→ **PROMPT**: Please put everything from the line containing "Describe the element at coordinates (675, 390)" down to the end of the lines into a JSON list of strings, one string per line, leaving out blank lines and pictures.

→ **THE DATA**:
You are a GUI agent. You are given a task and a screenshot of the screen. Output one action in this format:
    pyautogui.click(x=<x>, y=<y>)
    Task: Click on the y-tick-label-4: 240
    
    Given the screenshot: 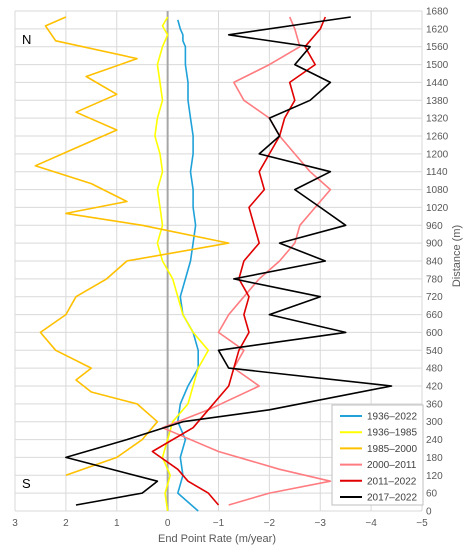 What is the action you would take?
    pyautogui.click(x=434, y=440)
    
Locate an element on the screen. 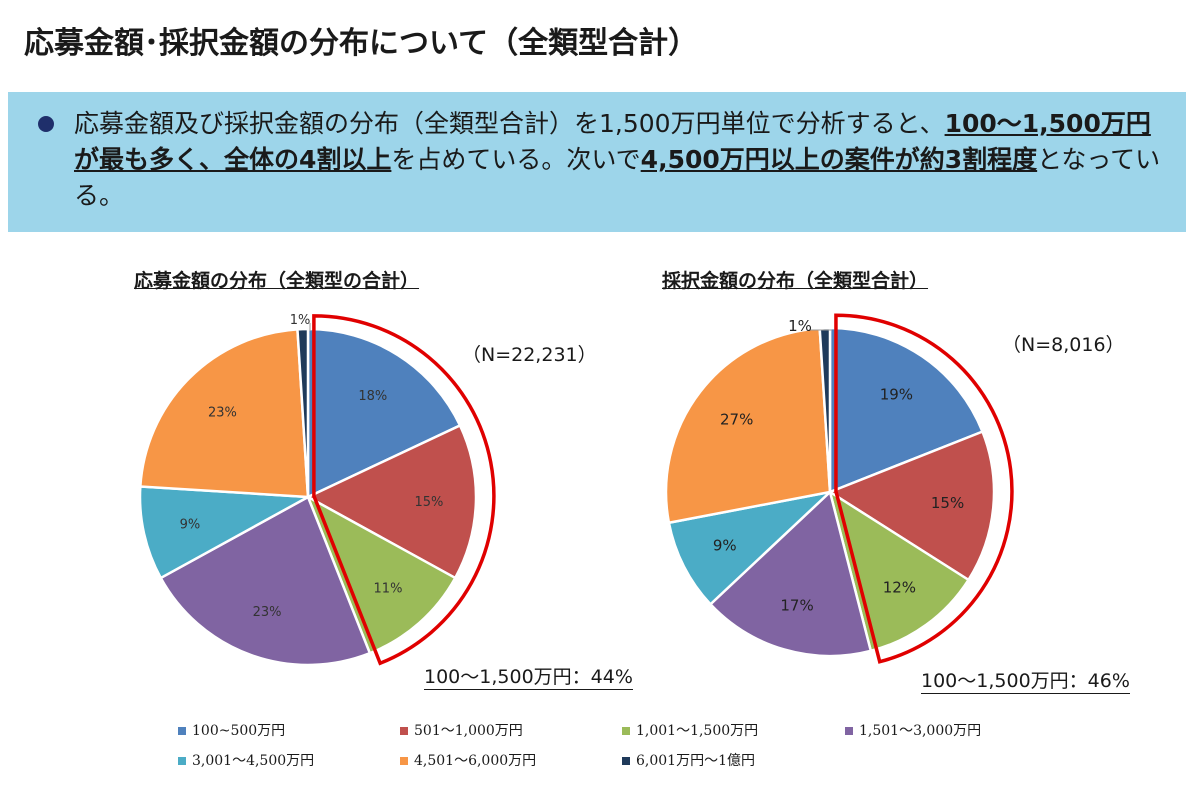 This screenshot has height=796, width=1193. legend-item: 501～1,000万円 is located at coordinates (462, 730).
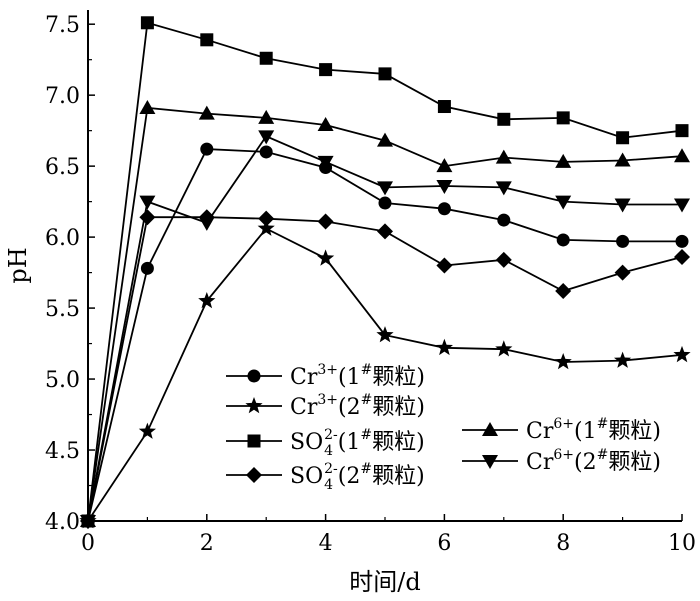  What do you see at coordinates (594, 430) in the screenshot?
I see `legend-label: Cr6+(1#颗粒)` at bounding box center [594, 430].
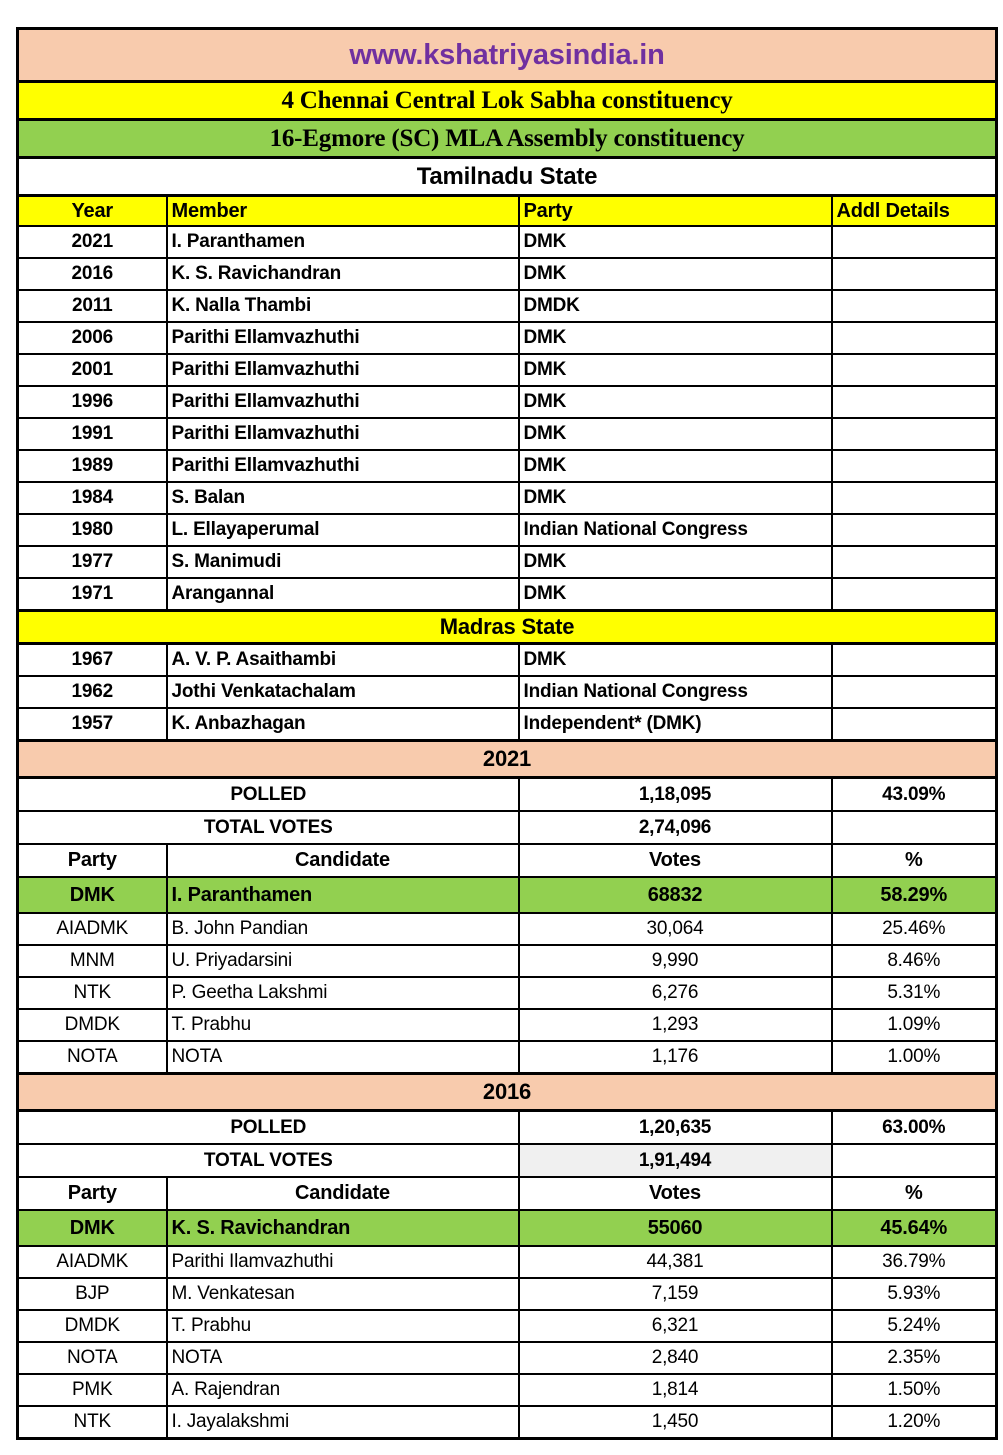 This screenshot has height=1455, width=1003. What do you see at coordinates (507, 1127) in the screenshot?
I see `polled-row-2016: POLLED 1,20,635 63.00%` at bounding box center [507, 1127].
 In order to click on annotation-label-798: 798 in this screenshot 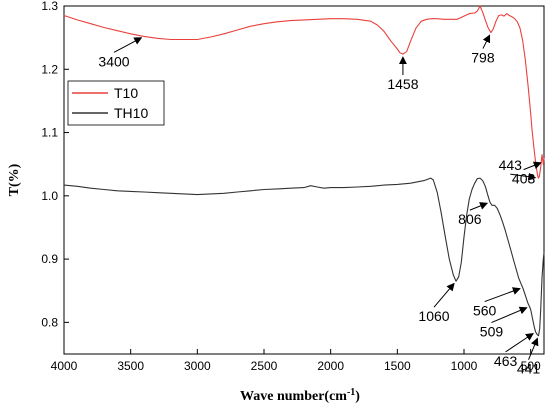, I will do `click(483, 58)`.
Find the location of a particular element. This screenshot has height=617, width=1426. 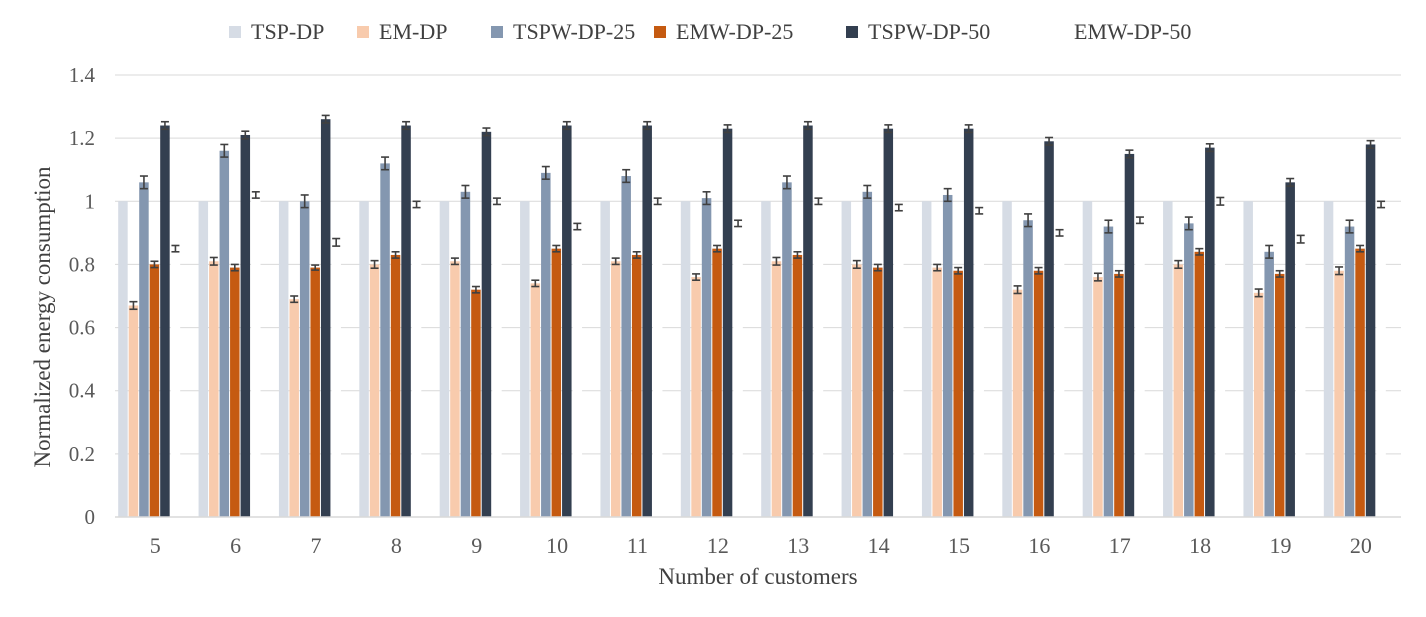

x-tick-label: 12 is located at coordinates (718, 546).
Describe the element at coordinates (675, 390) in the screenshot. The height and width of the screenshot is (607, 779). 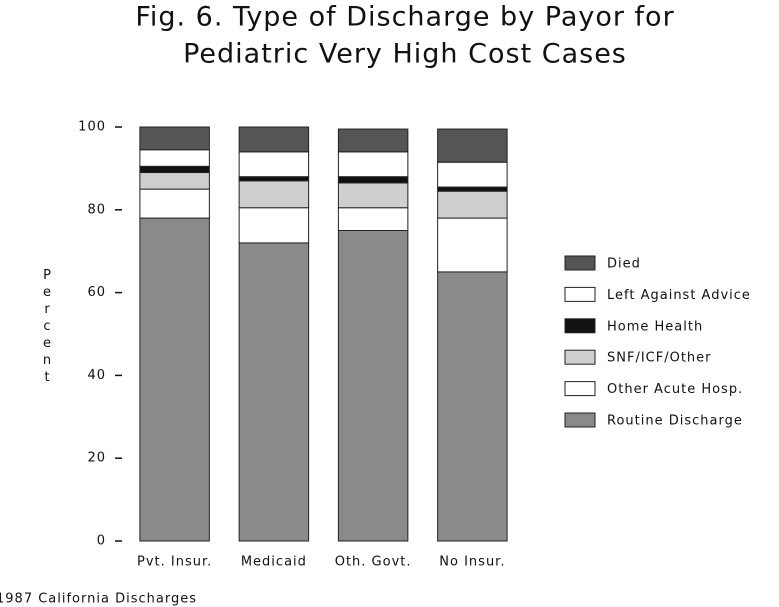
I see `legend-label: Other Acute Hosp.` at that location.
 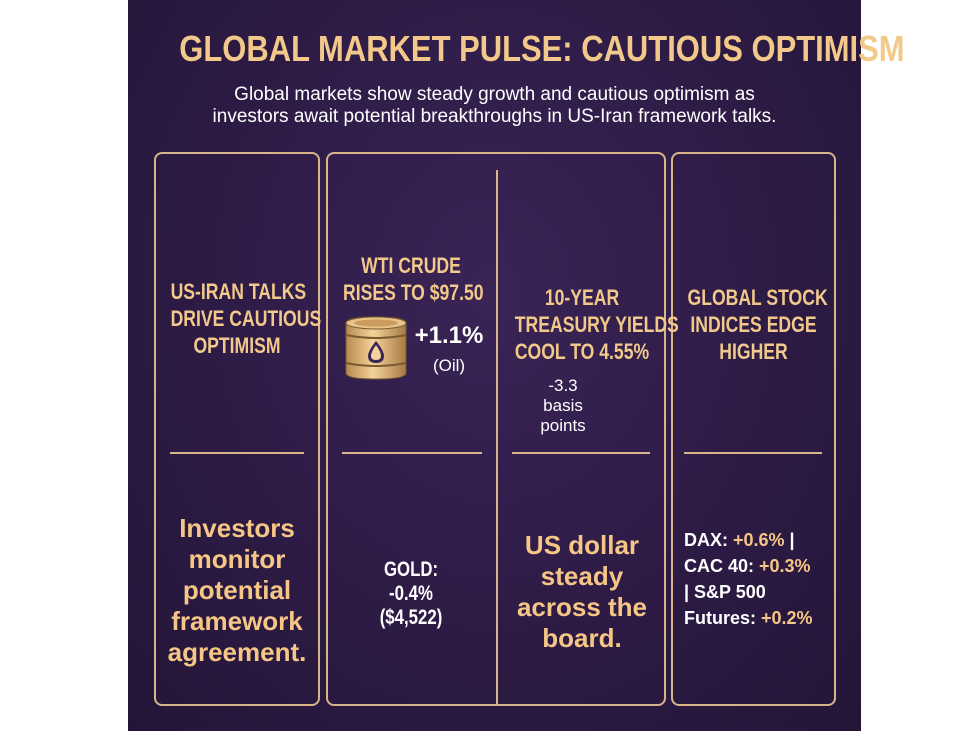 What do you see at coordinates (754, 324) in the screenshot?
I see `heading-line: INDICES EDGE` at bounding box center [754, 324].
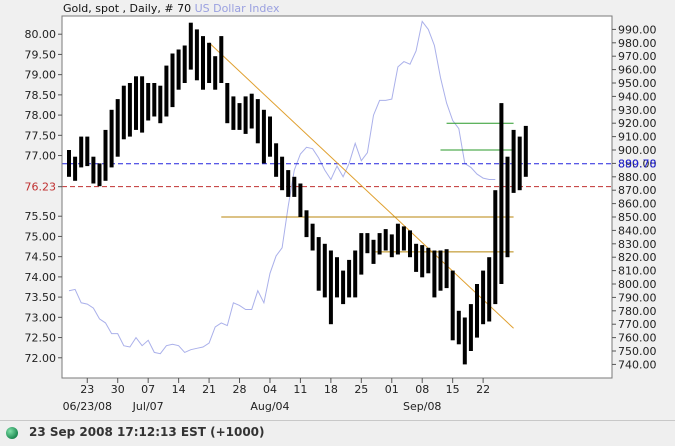 Image resolution: width=675 pixels, height=446 pixels. Describe the element at coordinates (41, 34) in the screenshot. I see `left-axis-label: 80.00` at that location.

→ **SOLUTION TO THIS PROBLEM**:
[
  "Describe the element at coordinates (675, 390) in the screenshot. The height and width of the screenshot is (607, 779). ",
  "I see `legend-label: Other Acute Hosp.` at that location.",
  "  What do you see at coordinates (754, 324) in the screenshot?",
  "I see `heading-line: INDICES EDGE` at bounding box center [754, 324].",
  " Image resolution: width=675 pixels, height=446 pixels. Describe the element at coordinates (41, 34) in the screenshot. I see `left-axis-label: 80.00` at that location."
]